Global branding industry should do more to honor the most creative and successful naming and verbal identity projects, says Gregg S. Lipman, CEO of the New York-based brand agency.
Each year naming experts at brand agencies across the globe spend countless hours working to develop verbal identities for a dizzying array of corporations, products and brands. And yet major industry awards programs continue to ignore the foundational role of naming in the brand-building process, said Gregg S. Lipman, CEO and Managing Partner of CBX, the New York-based brand agency and retail design consultancy.
“Nothing is as foundational to a brand as its name,” Lipman said. “So why don’t programs like Cannes Lions and CLIO honor creative agencies for their work on naming? On behalf of all of those who value the critical role of verbal identity in the branding process, we at CBX are calling for a change.”
Earlier this month, CBX took out a full-page advertisement inAdvertising Age in which Lipman urged major industry awards programs to begin honoring creative agencies for their hard work and creativity in the naming arena. Verbal identity, Lipman noted, is the most enduring aspect of any brand and is therefore every bit as worthy of recognition, if not more so, as a visually attractive logo or clever ad campaign. “Without verbal identity, there would be no identity at all,” Lipman wrote. “No big idea. No creative campaigns. No trophies in the lobby.”
Specialists in CBX’s Naming and Verbal Identity group have created hundreds of names from scratch for a raft of corporate, service and product brands. Recent examples include everything from corporate to consumer: Big Heart Pet Brands (the world’s largest standalone pet food and snacks company); Brew York City (Duane Reade’sgrowler bar brand); Nice (a Walgreens private label brand); and Topaz (an Irish fuel brand), to mention just a few. “When they ‘nail it’ and come up with the perfect name for a brand, naming experts at firms like CBX get plenty of recognition from clients, but to date there has been no way for them to receive formal recognition from their peers,” Lipman said. “This could be easily remedied, which is why we are taking the unusual step of publicly calling for the addition of awards categories for naming and verbal identity.”
Lipman pointed to the importance of naming in other creative arenas—from Hollywood, to the music industry, to book publishing.

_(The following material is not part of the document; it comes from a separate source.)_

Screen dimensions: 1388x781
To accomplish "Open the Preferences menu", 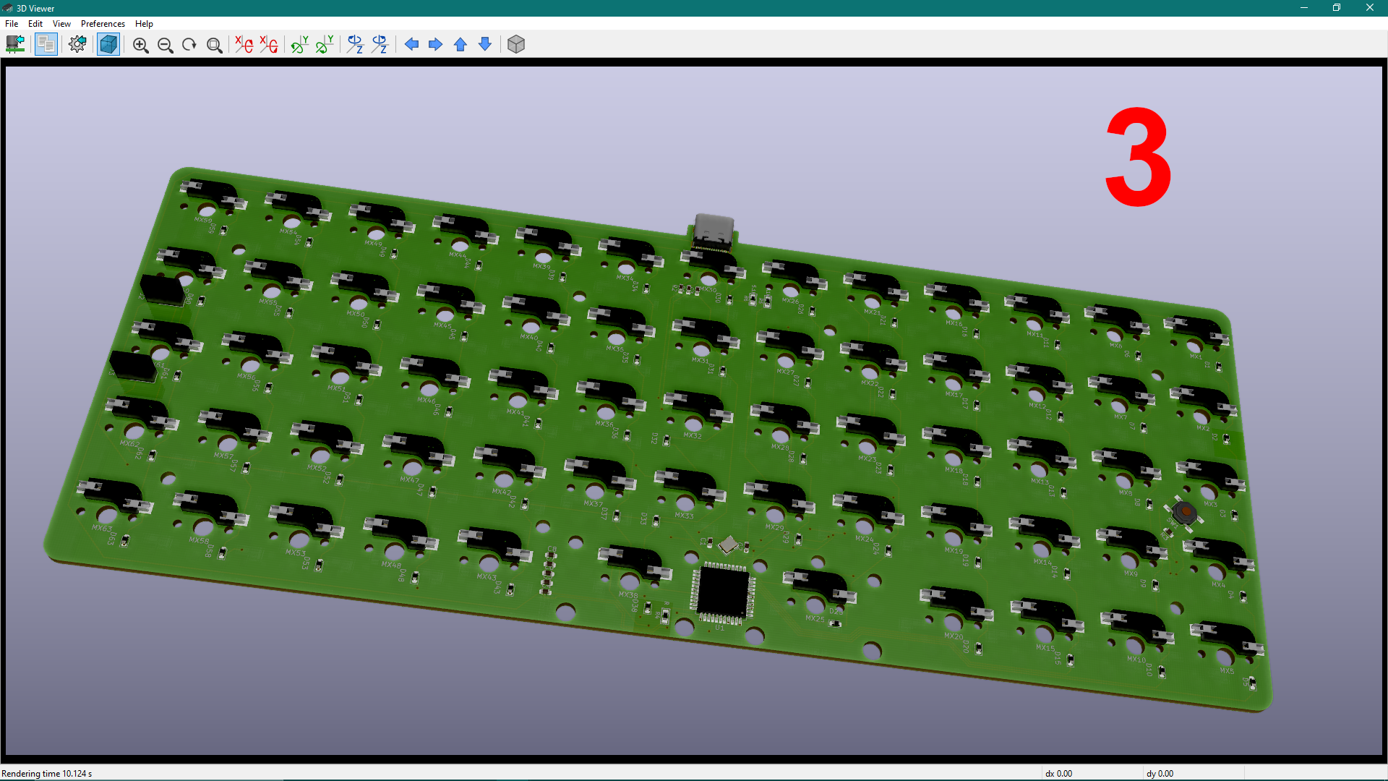I will (x=103, y=23).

“There’s a reason Ernest Hemingway agonized over the title of The Sun Also Rises; a far cry from its original title Fiesta. This was the quintessential novel of the Lost Generation, and so the title had to be perfect,” Lipman said. “What would have happened if ‘The Beatles’ had stuck with ‘The Quarrymen?’ After Prince changed his name to a visual symbol, he had to go back to ‘Prince’ because no one knew what to call him anymore. Simply put, naming matters—and this is every bit as true in the world of branding as it is in other realms.”

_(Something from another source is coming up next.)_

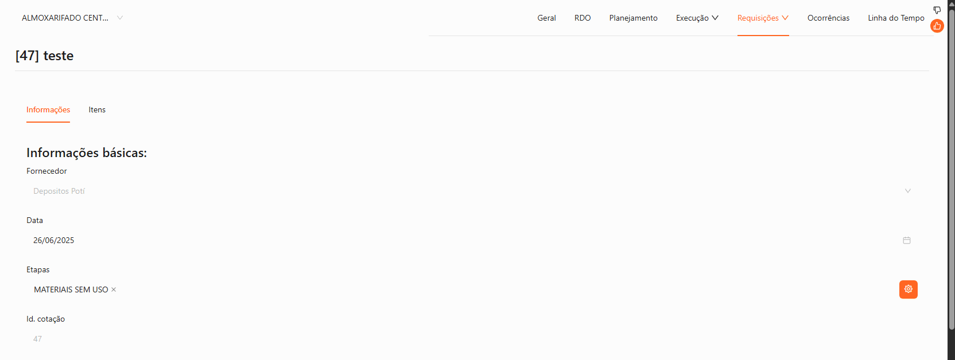Screen dimensions: 955x360
Task: Go to the Geral section
Action: [546, 18]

The wrong name is like an unstable foundation, whereas a strong verbal identity serves as a solid platform for great brand-building campaigns for years, decades or even centuries to come, Lipman added. “Campaigns last only as long as the media buy, and even logos and fonts evolve and change with time,” he said. “Names endure. And you have one shot to get it right. They are often multigenerational. Your great-grandfather probably wore Levi’s.”